Lo que ocurre es que yo estuve en La Laguna esos años de trompetera basura opositora. Trabajé como jefe de prensa del ayuntamiento (casi) dos años del mandato de José Alberto Díaz y me disfruté las fanfarrias de esta peñita emancipadora que, además, no se cortaba un pelo en insultarte o amenazarte en el pleno municipal. Para mí fue una gran enseñanza. Perdí mis últimas ingenuidades políticas al contemplar día tras día a gente dizque de izquierdas entregadas en cuerpo y alma a alimentar una máquina de mierda, esputo y fango. Por supuesto colaboraron intensamente entre sí aunque se detestasen y despreciasen, jodido viejo ignorante de los cojones la niñata esta. Al final la renovación fue convertir en alcalde a un pibe, discípulo de Pedro Ramos, mandamás en la sombra de la agrupación socialista de La Laguna desde su siempre hospitalario Hospital Universitario, un pibe al que le gusta la salsa y el merengue sabrosón y que había sido asesor de Javier Abreu y de Mónica Martín, un pibe, en definitiva, del aparato del PSOE de toda la vida. Todo era delirante, estúpido, ruin y miserable, pero siempre revestido de la dignidad heroica de una lucha contra el mal que tenía dos frentes: un pleno convertido en una astracanada incansable y los juzgados, donde habían jueces aberrantes –los que archivaban – y admirables – los que no lo hacían-. Recuerdo como brillaba en los combates por la libertad y contra la corrupción la rubia melena de Teresa Berástegui, firme columna de Ciudadanos, que un par de años después fichó por Casimiro Curbelo como viceconsejera de Turismo a los diez minutos de olvidarse en una papelera el carnet de su partido, una prueba más de la insobornable firmeza de sus convicciones políticas. Santiago Pérez llamaba idiota al alcalde y Rubens Ascanio le tildaba de corrupto y, una vez destituido como primer teniente alcalde, Javier Abreu proclamaba que Díaz era indigno de presidir los plenos. No sé si fue en esa reunión plenaria en la Abreu, precisamente, le aconsejó a una asociación de vecinos que no se fiase jamás de Fernando Clavijo, lo que no dejaba de ser sorprendente por parte de un individuo que había gobernado cuatro años, un mandato entero y verdadero, sin broncas ni desacuerdos relevantes, con Clavijo y Coalición Canaria.

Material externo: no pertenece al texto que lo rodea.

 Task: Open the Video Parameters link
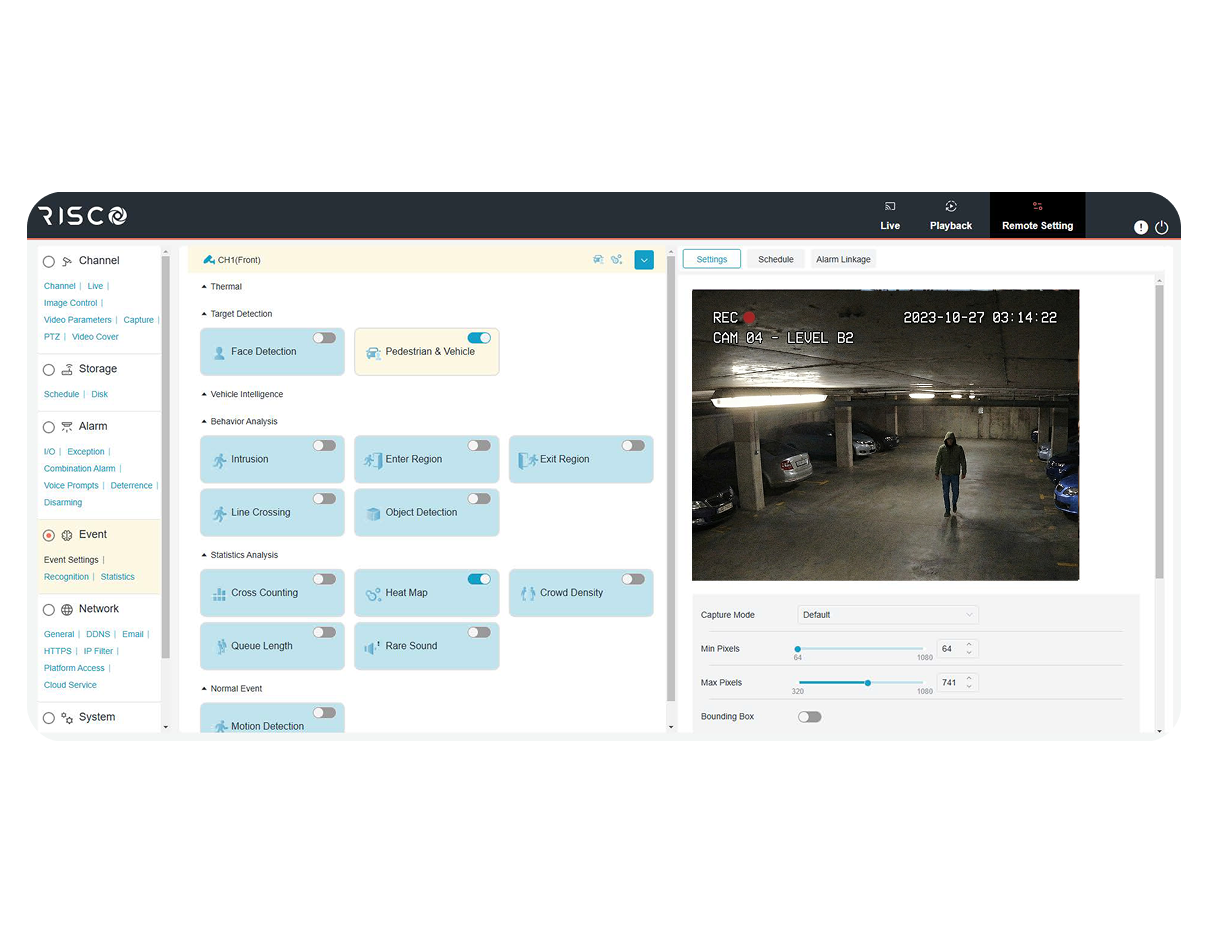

Para un servidor lo más terrorífico fue el montaje urdido sobre un concejal socialista, Zebenzuí González, al que se acusó, sobre la base de manipular una conversación en un chat privado, de exigir sexo a las mujeres a las que contrataba. González no tenía capacidad de contratación y la investigación interna que se realizó con la Junta de Personal y los representantes sindicales no encontró jamás siquiera un vago indicio de un comportamiento inadecuado de González, pero dio lo mismo. La peñita emancipadora estiró como las tripas de un cerdo este montaje vomitivo y durante meses se levantaron en cada pleno y guardaron un minuto de silencio por las inexistentes víctimas y acusaron a González de no dimitir para votar a favor de CC, porque ya se sabe que los aficionados a los abusos sexuales, si votan a alguien, es a Coalición Canaria. Aparte del rédito publicitario, la emancipadora peñita (y sus aliados) castigaban así a González por ser uno de los tres ediles socialistas que siguieron las instrucciones de la dirección del PSOE– y del silente pero jamás sordo Pedro Ramos – y continuaron respaldando al alcalde coalicionero.

Por eso, cuando me preguntan si me creo lo que ha dicho Javier Abreu en los juzgados, contesto que por supuesto. Me lo creo todo. No porque confíe en él, sino por todo lo contrario.